Sayfullo Saipov in a courtroom sketch

The Uzbek immigrant accused of mowing down eight people in a truck attack in New York City last month has pleaded not guilty to murder and other criminal charges.

Sayfullo Saipov, 29, entered his plea on November 28 before U.S. District Judge Vernon Broderick in Manhattan.

He faces 22 counts that include charges of murder and provision of material support and resources to a foreign terrorist organization.

The most serious charges against him carry the death penalty.

Saipov was arrested immediately after the October 31 attack in which he plowed a rented pickup truck down a bike lane on Manhattan's West Side, mowing down pedestrians and cyclists.

It was the deadliest attack in New York since the September 11, 2001, attacks.

Authorities said Saipov made statements after his arrest about his allegiance to the extremist group Islamic State (IS), which later took credit for the attack.

Investigators said one of his cell phones contained dozens of videos and other IS propaganda, including one of a beheading and another of a tank running over a prisoner.

Saipov was shot by a police officer after crashing the pickup truck into a school bus at the end of his rampage. Authorities said his injury was minor enough that he was transferred to a prison facility in Manhattan two days later.

Saipov came to the United States legally in 2010 from Uzbekistan, where officials and his family said he had no history of radicalization or trouble with the law.

He first lived in Ohio, where he was a commercial truck driver, then in Florida. He most recently lived in New Jersey with his wife and children and worked as an Uber driver.

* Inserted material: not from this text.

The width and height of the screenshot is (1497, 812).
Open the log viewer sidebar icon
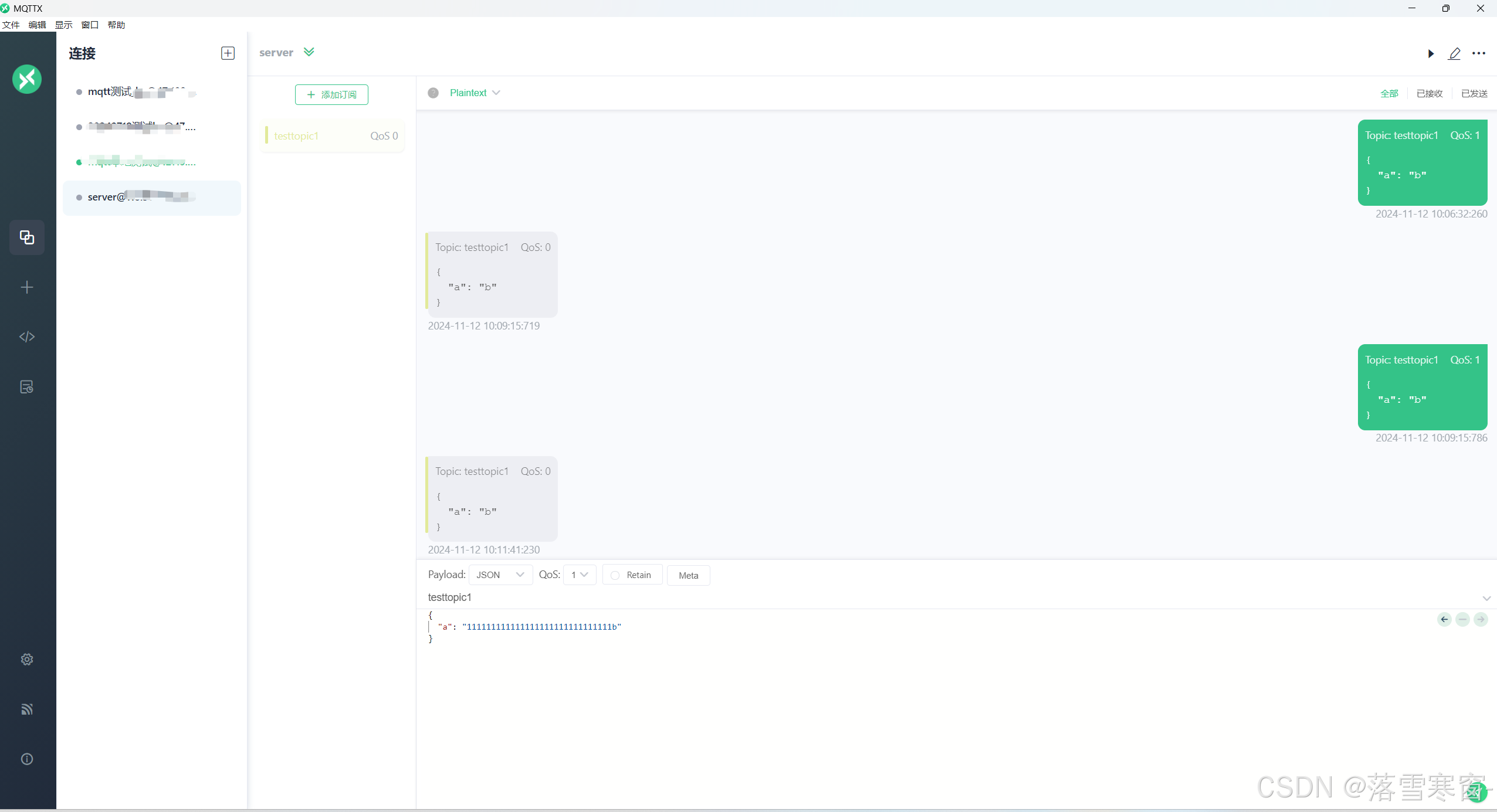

His sister told RFE/RL's Uzbek Service earlier this month that Saipov was "brainwashed" after he came to the United States. She said his family became alarmed when he grew a full beard in the style of some religious extremists after his 2013 marriage.

"When we first saw his picture with a beard, we got scared," Umida Saipova, 27, said in a telephone interview. "We don’t know who has brainwashed him."